Выбрать главу

Ввиду значения этих открытий мы, естественно, должны справедливости ради спросить себя, можно ли рассматривать так интерпретируемый случай как доказанный. Приведение доказательств очень затруднительно, конечно, но каждый читатель в высшей степени подробного и тщательно подтвержденного описания Торнтон воспримет его аргументацию, без сомнения, как очень сильную. Дополнительные доказательства могли бы содержаться в переписке Фрейда с Флиссом, но потомки Фрейда до сих пор запрещали Торнтон и другим ученым доступ к этому материалу. Но не подлежит сомнению то, что та странная перемена, которая произошла с Фрейдом, как физически, так и психически очень точно совпадает с тем видом изменений, который часто констатировали у зависимых от кокаина пациентов.
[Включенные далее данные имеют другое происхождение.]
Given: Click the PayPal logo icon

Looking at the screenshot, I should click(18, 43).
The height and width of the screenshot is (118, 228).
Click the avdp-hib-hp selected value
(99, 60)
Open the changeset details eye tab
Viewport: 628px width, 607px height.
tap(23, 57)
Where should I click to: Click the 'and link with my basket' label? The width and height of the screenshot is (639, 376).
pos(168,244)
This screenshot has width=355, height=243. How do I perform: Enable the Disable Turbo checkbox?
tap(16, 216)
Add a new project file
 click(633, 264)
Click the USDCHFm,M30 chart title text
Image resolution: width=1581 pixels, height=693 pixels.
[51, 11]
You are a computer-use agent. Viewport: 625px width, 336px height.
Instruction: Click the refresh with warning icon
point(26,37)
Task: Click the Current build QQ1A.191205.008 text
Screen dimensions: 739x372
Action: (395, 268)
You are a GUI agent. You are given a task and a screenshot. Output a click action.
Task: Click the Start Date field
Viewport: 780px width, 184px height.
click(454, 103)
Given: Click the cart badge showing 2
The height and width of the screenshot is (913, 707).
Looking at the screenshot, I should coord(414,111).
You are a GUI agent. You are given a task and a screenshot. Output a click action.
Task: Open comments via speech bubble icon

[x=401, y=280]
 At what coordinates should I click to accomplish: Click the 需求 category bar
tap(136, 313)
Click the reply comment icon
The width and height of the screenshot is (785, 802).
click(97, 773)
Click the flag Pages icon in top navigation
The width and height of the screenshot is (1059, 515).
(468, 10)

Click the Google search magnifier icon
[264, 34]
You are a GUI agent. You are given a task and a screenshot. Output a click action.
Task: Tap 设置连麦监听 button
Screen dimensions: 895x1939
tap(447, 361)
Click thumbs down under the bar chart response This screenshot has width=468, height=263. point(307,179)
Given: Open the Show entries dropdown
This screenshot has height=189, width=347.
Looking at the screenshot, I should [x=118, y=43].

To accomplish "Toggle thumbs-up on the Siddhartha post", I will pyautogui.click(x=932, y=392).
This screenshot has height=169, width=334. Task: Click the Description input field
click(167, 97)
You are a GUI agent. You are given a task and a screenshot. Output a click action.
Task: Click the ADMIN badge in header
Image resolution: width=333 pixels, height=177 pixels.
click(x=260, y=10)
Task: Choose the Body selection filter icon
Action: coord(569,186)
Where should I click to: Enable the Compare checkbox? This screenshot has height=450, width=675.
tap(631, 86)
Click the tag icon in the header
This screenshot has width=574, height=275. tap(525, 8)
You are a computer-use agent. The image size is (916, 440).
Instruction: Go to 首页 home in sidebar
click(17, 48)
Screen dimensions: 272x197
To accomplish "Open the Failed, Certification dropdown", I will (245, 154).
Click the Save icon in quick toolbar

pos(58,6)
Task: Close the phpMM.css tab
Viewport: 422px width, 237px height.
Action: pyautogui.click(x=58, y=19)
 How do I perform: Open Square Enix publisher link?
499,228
Итак, было бы чрезвычайно возможно, что мы (как Фрейд и Брейер в случае Анны О.) пошли бы по ошибочному следу, если бы старались вывести поведенческие симптомы Фрейда исключительно из душевных причин; в обоих случаях также физические причины могли играть свою роль. В действительности часто происходит так, что ортодоксальные медики игнорируют психическую этиологию и приписывают симптомы исключительно соматическим причинам, так же как на другой стороне психоаналитики совершают соответствующие ошибки в противоположном направлении. Вследствие этого только точное исследование, свободное от предвзятых воззрений, в каждом конкретном случае может сказать нам, что является настоящими причинами болезни.

На этом мы закончим с личностью Фрейда, и также с предупреждениями о том, что не следует слишком всерьез принимать все то, что он и его приверженцы когда-нибудь и где-нибудь могли утверждать. Наверняка читателей заинтересует еще ряд вопросов, например: как, все же, могло случиться, что Фрейд в Толковании сновидений стремился доказывать свои представления о сне и бессознательном лишь такими примерами сновидений, которые, очевидно, полностью отклонялись от его собственной теории? Как было возможно, что даже многие из его критиков, которые – как он думал – были чрезвычайно враждебно настроены к нему, не обратили внимания на эту ситуацию? Как может быть так, что психоаналитики, которые сегодня признают этот недостаток, все равно по-прежнему считают Толкование сновидений гениальным произведением? Есть много таких вопросов, которые ввиду предложенного здесь материала возникают как бы сами по себе. Само собой разумеется, у нас нет под рукой готового ответа на все из них. Но вот что можно сказать с уверенностью: психоанализ Фрейда – это не научная теория в обычном смысле; скорее она инсценировалась как часть пропаганды – без учета существующего клинического материала и без логической убедительности, которая обязательна для научных доказательств.

Однако этот пропагандистский поход принял исключительные формы. Так, на серьезную критику, неважно, насколько компетентной она была, психоаналитики никогда не отвечали научными аргументами. Скорее они упрекали критиков в том, что те, мол, выступали против психоанализа ввиду своей враждебности, и эта враждебность якобы была лишь только выражением их невротических и других вытесненных детских желаний и чувств. Этот вид Argumentum ad hominum – мы должны повториться – является бессмыслицей для чистой науки и поэтому также не заслуживает того, чтобы его принимали всерьез. Потому что какие бы мотивы ни стояли за критикой, ученый может отвечать только на рациональные части критики. Психоаналитики, однако, никогда не делали этого. И они никогда даже не принимали во внимание какие-либо гипотезы, альтернативные по отношению к учению Фрейда – также это мы еще обоснуем в последующих главах более детально.

Если такая позиция приверженцев и/или наследников Фрейда просто насмехается над традиционным кодексом научной дискуссии, то, конечно, у их главного героя в еще большей степени можно констатировать тотальный отказ от задач и обязанностей серьезной научно-исследовательской работы. Ведь он, как самоназначенный мифический герой, действительно взял на себя роль религиозного пророка или политического вождя. Только под этим аспектом мы можем понять показанные в этой главе доказательства, так же как только соответствующим образом реалистичная оценка Фрейда как человека может помочь нам понять психоанализ как движение. Искусство живет тесной связью между художником и произведением, которое он создает – в резкой противоположности к науке и ее достижениям. Вспомним, например, об исчислении бесконечно малых величин, которое определенно было бы открыто и без Ньютона – и Лейбниц также открыл его приблизительно в то же самое время и совсем независимо от Ньютона. Наука объективна и в значительной степени независима от личности исследователя. А искусство и психоанализ, напротив, субъективны и тесно связаны с личностью художника и, соответственно, аналитика. В этом чрезвычайно традиционном понимании нужно отказать психоаналитическому движению – и об этом мы еще поговорим более подробно – в праве именоваться «научным». В конечном счете, все эти странные вещи, которые были упомянуты уже в этой главе, можно свести к этому простому факту.